── Supplied entries

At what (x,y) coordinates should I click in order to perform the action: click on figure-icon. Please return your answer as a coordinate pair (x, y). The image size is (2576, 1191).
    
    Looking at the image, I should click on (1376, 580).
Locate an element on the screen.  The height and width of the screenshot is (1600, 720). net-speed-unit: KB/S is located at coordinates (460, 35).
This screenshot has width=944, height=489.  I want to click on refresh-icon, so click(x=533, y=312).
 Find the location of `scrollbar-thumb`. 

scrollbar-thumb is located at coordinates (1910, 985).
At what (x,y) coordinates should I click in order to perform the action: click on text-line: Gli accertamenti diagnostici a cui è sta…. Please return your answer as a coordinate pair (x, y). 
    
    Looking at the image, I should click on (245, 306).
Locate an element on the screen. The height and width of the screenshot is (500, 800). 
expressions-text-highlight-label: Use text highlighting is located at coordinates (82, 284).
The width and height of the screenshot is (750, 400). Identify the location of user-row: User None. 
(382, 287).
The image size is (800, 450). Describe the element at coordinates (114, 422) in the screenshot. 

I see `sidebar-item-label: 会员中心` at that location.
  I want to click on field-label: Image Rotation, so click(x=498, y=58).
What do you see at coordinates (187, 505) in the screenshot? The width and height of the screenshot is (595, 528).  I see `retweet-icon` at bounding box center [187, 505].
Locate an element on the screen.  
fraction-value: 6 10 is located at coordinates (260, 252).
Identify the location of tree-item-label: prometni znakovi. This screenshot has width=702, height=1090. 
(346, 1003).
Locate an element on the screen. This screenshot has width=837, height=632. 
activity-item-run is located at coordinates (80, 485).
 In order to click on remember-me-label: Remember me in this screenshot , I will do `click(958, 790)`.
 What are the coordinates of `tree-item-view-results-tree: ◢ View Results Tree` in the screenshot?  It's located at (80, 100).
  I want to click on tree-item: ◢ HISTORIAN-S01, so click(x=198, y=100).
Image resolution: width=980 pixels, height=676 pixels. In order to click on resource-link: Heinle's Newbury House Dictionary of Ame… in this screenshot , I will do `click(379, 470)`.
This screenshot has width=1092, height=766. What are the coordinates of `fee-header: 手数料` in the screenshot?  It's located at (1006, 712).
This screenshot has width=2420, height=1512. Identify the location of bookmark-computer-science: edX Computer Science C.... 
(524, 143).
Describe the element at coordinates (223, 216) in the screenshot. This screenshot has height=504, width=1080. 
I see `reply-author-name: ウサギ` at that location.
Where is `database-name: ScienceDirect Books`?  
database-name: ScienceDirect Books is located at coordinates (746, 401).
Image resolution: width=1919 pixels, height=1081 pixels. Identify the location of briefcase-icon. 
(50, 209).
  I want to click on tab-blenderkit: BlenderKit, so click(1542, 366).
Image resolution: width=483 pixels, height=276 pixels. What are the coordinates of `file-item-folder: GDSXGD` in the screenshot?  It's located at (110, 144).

────

Problem statement
Reproduce all of the records above word for word, keeping each line as it appears.

Written solution
At what (x,y) coordinates should I click in order to perform the action: click on figure-icon. Please return your answer as a coordinate pair (x, y). The image size is (2576, 1191).
    
    Looking at the image, I should click on (1376, 580).
Locate an element on the screen.  The height and width of the screenshot is (1600, 720). net-speed-unit: KB/S is located at coordinates (460, 35).
This screenshot has width=944, height=489.  I want to click on refresh-icon, so click(x=533, y=312).
 Find the location of `scrollbar-thumb`. 

scrollbar-thumb is located at coordinates (1910, 985).
At what (x,y) coordinates should I click in order to perform the action: click on text-line: Gli accertamenti diagnostici a cui è sta…. Please return your answer as a coordinate pair (x, y). 
    
    Looking at the image, I should click on (245, 306).
Locate an element on the screen. The height and width of the screenshot is (500, 800). 
expressions-text-highlight-label: Use text highlighting is located at coordinates (82, 284).
The width and height of the screenshot is (750, 400). Identify the location of user-row: User None. 
(382, 287).
The image size is (800, 450). Describe the element at coordinates (114, 422) in the screenshot. 

I see `sidebar-item-label: 会员中心` at that location.
  I want to click on field-label: Image Rotation, so click(x=498, y=58).
What do you see at coordinates (187, 505) in the screenshot? The width and height of the screenshot is (595, 528).  I see `retweet-icon` at bounding box center [187, 505].
Locate an element on the screen.  
fraction-value: 6 10 is located at coordinates (260, 252).
Identify the location of tree-item-label: prometni znakovi. This screenshot has width=702, height=1090. 
(346, 1003).
Locate an element on the screen. This screenshot has width=837, height=632. 
activity-item-run is located at coordinates (80, 485).
 In order to click on remember-me-label: Remember me in this screenshot , I will do `click(958, 790)`.
 What are the coordinates of `tree-item-view-results-tree: ◢ View Results Tree` in the screenshot?  It's located at (80, 100).
  I want to click on tree-item: ◢ HISTORIAN-S01, so click(x=198, y=100).
Image resolution: width=980 pixels, height=676 pixels. In order to click on resource-link: Heinle's Newbury House Dictionary of Ame… in this screenshot , I will do `click(379, 470)`.
This screenshot has width=1092, height=766. What are the coordinates of `fee-header: 手数料` in the screenshot?  It's located at (1006, 712).
This screenshot has width=2420, height=1512. Identify the location of bookmark-computer-science: edX Computer Science C.... 
(524, 143).
Describe the element at coordinates (223, 216) in the screenshot. This screenshot has height=504, width=1080. 
I see `reply-author-name: ウサギ` at that location.
Where is `database-name: ScienceDirect Books`?  
database-name: ScienceDirect Books is located at coordinates (746, 401).
Image resolution: width=1919 pixels, height=1081 pixels. Identify the location of briefcase-icon. 
(50, 209).
  I want to click on tab-blenderkit: BlenderKit, so click(1542, 366).
Image resolution: width=483 pixels, height=276 pixels. What are the coordinates of `file-item-folder: GDSXGD` in the screenshot?  It's located at (110, 144).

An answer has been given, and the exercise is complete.